> _TASKS TO COMPLETE_:
1. In the passage on the making of Black Rain, translate this sentence into Spanish: "Osaka is a city that is unfamiliar to moviegoers."
2. Copy the passage on the making of Black Rain from "After discovering the" to "thrilled,’ Jaffe remembers.".

> _SUPPLIED PASSAGE_:

After discovering the Black Rain screenplay by Craig Bolotin and Warren Lewis, Michael Douglas brought the project to producers Stanley R. Jaffe and Sherry Lansing, who had worked with him on the high-grossing Fatal Attraction. ‘When Michael invited us to produce Black Rain with him, Sherry and I were thrilled,’ Jaffe remembers.
Black Rain was filmed on locations in New York City, Osaka, Japan and environs, and at Paramount Studios in Los Angeles. The movie is the first American film to have been produced in Osaka, Japan’s third-largest metropolis (after Tokyo and Yokohama). Osaka is a city that is unfamiliar to moviegoers. Even local productions are rarely shot in Japan’s big cities as narrow streets packed with pedestrians, motorists and bicycle riders make crowd control a problem.
‘If you look at most contemporary Japanese movies, you’ll see very few extras and very few staged scenes on city streets,’ Jaffe comments. ‘Our production is unique in that we were able to shoot some of our scenes in the streets under controlled circumstances, as would be done in the United States. It wasn’t easy to arrange, but this was important to us.’
‘Beyond learning a different culture and a different language, one also has to know the subtleties of Japanese customs to do business there,’ Lansing remarks. ‘Fortunately, we had excellent interpreters on the set at all times. And we were especially lucky that our associate producer Alan Poul spoke fluent Japanese.’
During the pre-production period, Ridley Scott travelled to Japan many times during a period of eight months. ‘There was extensive location-hunting, which was more than looking at buildings and various cityscapes,’ Scott says. ‘This was a time to get a feel for the country and to try to understand the people. Throughout the pre-production period and the shooting of the movie, it was a continual learning process; observing and absorbing more and more about the Japanese culture.’
When Scott first arrived in Japan, he found the country to be very different from his expectations. ‘Most of Japan’s cities are modern and utilitarian, so the production designer Norris Spencer and I had to endlessly search beneath the surface to find the unique textures. Like most of the big cities in the world, those in Japan are rapidly becoming homogenised behind plexiglass and concrete surfaces.’
Prior to principal photography, Michael Douglas began researching his role of NYPD homicide cop Nick Conklin. His technical advisor was police detective Mike Sheehan. During the late summer and early fall of 1988, Douglas accompanied Sheehan as he worked in the Manhattan North precinct above 59th Street. Most of the time Douglas went entirely unrecognised. ‘He went with me to the scene of an assault in Harlem,’ Sheehan recalls. ‘The crowd assumed he was another detective.’
Sheehan also took Douglas to gathering spots favoured by NYPD detectives, who told him about their lives. Just prior to travelling to Japan, Douglas was with Sheehan on the headline-making night two New York City policemen were shot and killed. Sheehan and Douglas attended the investigation at the scene of the crime.

> _SOURCE MATERIAL_:
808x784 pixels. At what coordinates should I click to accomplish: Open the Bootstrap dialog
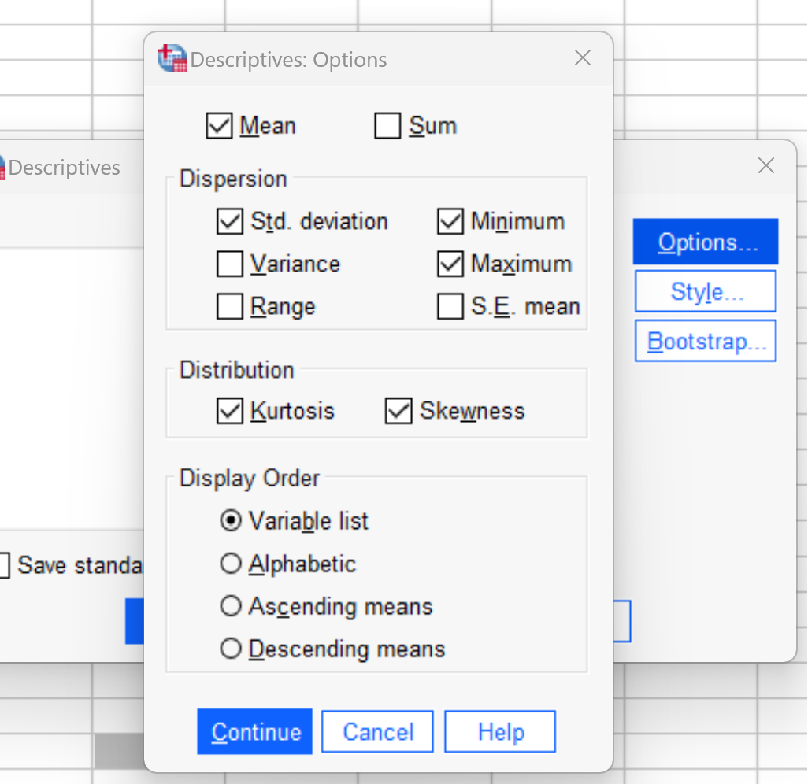coord(705,340)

> _FINAL RESULTS_:
1. Osaka es una ciudad desconocida para los espectadores de cine.

2.
After discovering the Black Rain screenplay by Craig Bolotin and Warren Lewis, Michael Douglas brought the project to producers Stanley R. Jaffe and Sherry Lansing, who had worked with him on the high-grossing Fatal Attraction. ‘When Michael invited us to produce Black Rain with him, Sherry and I were thrilled,’ Jaffe remembers.